Nie wiem dlaczego tyle osób tak wznosi tego człowieka (za którego nazwiskiem kryje się kilkanaście/dziesiąt ludzi przez niego zatrudnionych)... jak dla mnie biznesmen i tyle... odpowiednie zaplecze, spory rozgłos i biznes się kręci... chciałbym odnieść choć w połowie tak duży sukces stockowy jak on, ale pytanie czy byłoby to bardzo trudne do osiągnięcia zatrudniając tylu pracowników i robiąc zdjęcia dajmy na to po 8h dziennie (które by zatrudnione osoby edytowały, keywordowały, uploadowały itd)? Dość tej juriowej reklamy Icon_wink

Pozdrawiam.
Odpowiedz
#45
Fenomen Yuri-Kultu to taki "microstock dream". Powstal kiedy malo kto wiedzial, ze to firma, a nie szeregowy stokowicz.
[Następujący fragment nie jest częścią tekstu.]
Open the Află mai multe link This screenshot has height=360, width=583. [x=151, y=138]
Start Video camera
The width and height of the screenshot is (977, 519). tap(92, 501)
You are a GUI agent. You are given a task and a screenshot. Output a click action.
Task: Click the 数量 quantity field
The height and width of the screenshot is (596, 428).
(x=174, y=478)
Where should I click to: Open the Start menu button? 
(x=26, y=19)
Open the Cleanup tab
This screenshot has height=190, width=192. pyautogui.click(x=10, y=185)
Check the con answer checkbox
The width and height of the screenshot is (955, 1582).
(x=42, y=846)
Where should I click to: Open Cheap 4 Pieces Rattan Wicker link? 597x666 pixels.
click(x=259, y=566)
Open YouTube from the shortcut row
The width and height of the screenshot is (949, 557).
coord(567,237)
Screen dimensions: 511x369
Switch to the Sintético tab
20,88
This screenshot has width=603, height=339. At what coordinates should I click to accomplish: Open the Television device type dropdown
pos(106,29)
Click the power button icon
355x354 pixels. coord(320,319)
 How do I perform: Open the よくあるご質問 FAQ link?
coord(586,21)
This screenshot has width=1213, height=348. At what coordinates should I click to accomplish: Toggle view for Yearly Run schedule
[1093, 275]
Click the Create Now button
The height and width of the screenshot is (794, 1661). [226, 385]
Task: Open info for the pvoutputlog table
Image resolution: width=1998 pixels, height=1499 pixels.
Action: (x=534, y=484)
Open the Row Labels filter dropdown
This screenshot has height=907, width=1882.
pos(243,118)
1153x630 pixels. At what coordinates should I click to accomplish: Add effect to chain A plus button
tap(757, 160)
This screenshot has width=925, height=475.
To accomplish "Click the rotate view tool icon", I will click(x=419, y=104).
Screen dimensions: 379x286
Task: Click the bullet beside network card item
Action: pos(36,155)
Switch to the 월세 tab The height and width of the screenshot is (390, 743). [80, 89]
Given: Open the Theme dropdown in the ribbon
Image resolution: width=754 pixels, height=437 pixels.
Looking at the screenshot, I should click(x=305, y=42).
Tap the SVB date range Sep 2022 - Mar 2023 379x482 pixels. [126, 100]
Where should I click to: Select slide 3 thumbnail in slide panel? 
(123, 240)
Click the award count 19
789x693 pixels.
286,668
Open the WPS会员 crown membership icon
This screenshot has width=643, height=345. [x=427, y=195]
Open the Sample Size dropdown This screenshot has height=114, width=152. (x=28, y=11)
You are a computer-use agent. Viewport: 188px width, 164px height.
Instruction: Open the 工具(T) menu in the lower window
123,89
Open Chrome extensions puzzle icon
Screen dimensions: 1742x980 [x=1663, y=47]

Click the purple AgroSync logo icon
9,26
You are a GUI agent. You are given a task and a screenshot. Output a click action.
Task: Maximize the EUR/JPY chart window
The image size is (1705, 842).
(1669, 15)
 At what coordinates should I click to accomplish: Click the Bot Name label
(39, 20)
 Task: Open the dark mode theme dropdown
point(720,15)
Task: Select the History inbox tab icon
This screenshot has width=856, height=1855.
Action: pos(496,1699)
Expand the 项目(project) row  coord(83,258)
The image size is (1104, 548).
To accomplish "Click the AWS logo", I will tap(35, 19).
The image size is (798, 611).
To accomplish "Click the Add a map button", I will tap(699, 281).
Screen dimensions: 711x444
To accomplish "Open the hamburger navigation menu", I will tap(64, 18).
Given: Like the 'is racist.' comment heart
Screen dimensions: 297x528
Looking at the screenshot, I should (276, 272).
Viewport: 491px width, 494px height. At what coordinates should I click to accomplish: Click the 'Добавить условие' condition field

Mnostwo osob utozsamialo sie z nim, z tym sukcesem, podswiadomie liczac na cos podobnego. Do niedawna budzily zachwyty wielkie liczby uploadowanych przez Arcusa zdjec. Malo kto zastanawial sie jak to w ogole mozliwe, aby jedna osoba tego wszystkiego dokonala.
Sila sugestii i stworzonego chyba celowo wizerunku.

Ja zawsze wolalem popatrzec na nowe zdjecia ABU!

Pozdrawiam Icon_mrgreen
Odpowiedz
#46
mnie również nie zachwyca twórczość yuriego, jedynie podziwiam przedsiębiorczość, jakiej z pewnością musi mieć w sobie zapasSmile
co do komunii, to zapraszam do mojego wątkaSmile
http://forum.fotografia-studyjna.info/po...ml#pid6206
Odpowiedz
#47
Po pierwsze ukłon dla administracji za uruchomienie tej części forum. Macro-mid... trochę dziwne słowa, po prostu rynek stock - a micro (od mikropłatności) jest pewnym wynaturzeniem, wyszedł od amatorów dla amatorów, trochę rozbujał się nadmiernie - ku zaskoczeniu samych twórców chyba. Służy jak wszystko do zarabiania kasy - i tu nie chodzi o zarabianie fotografów (20% od swojego produktu, sic!) tylko o właścicieli tych agencji, którzy kręcą śrubę do granic wytrzymałości i dobrze się bawią przecierając oczy ze zdumienia co ludzie są w stanie zrobić za 20 centów. Myślę że to wróci jednak do normy, bo nikt z profesjonalistów nie będzie w stanie utrzymać swojego biznesu z tych dochodów, - my tu w demoludach korzystamy jeszcze na różnicach wartości walut ale też w coraz mniejszym stopniu. Jest kilka większych ryb próbujących skorzystać na tym całym zamieszaniu (wspomniany Yuri itp) badają sytuację czy wrzucając swoje maszynki do zarabiania na zdjęciach w środowisko micro o dużym natężeniu ruchu będą w stanie uzyskać więcej niż z tradycyjnych kanałów. Ale gdyby było ich więcej i sprzedaże zaczną konkurować między nimi szybko spadną poniżej progu opłacalności a ich prace zdewaluja się gigantycznie i w sumie kiepsko na tym wyjdą, chyba że w porę się wycofają lub nastąpia inne globalne zmiany na rynku...
Odpowiedz
#48
ImageVortex - mało o nich na forum, a ja właśnie dostałam info, że cała paczka przesłanych zdjęć została odrzucona. Dwa lata temu Jarek pisał, że z 20 zdjęć przyjęli 3 sztuki. Przez ten czas widocznie nic się nie zmieniło. Współpracuje z nimi ktoś jeszcze?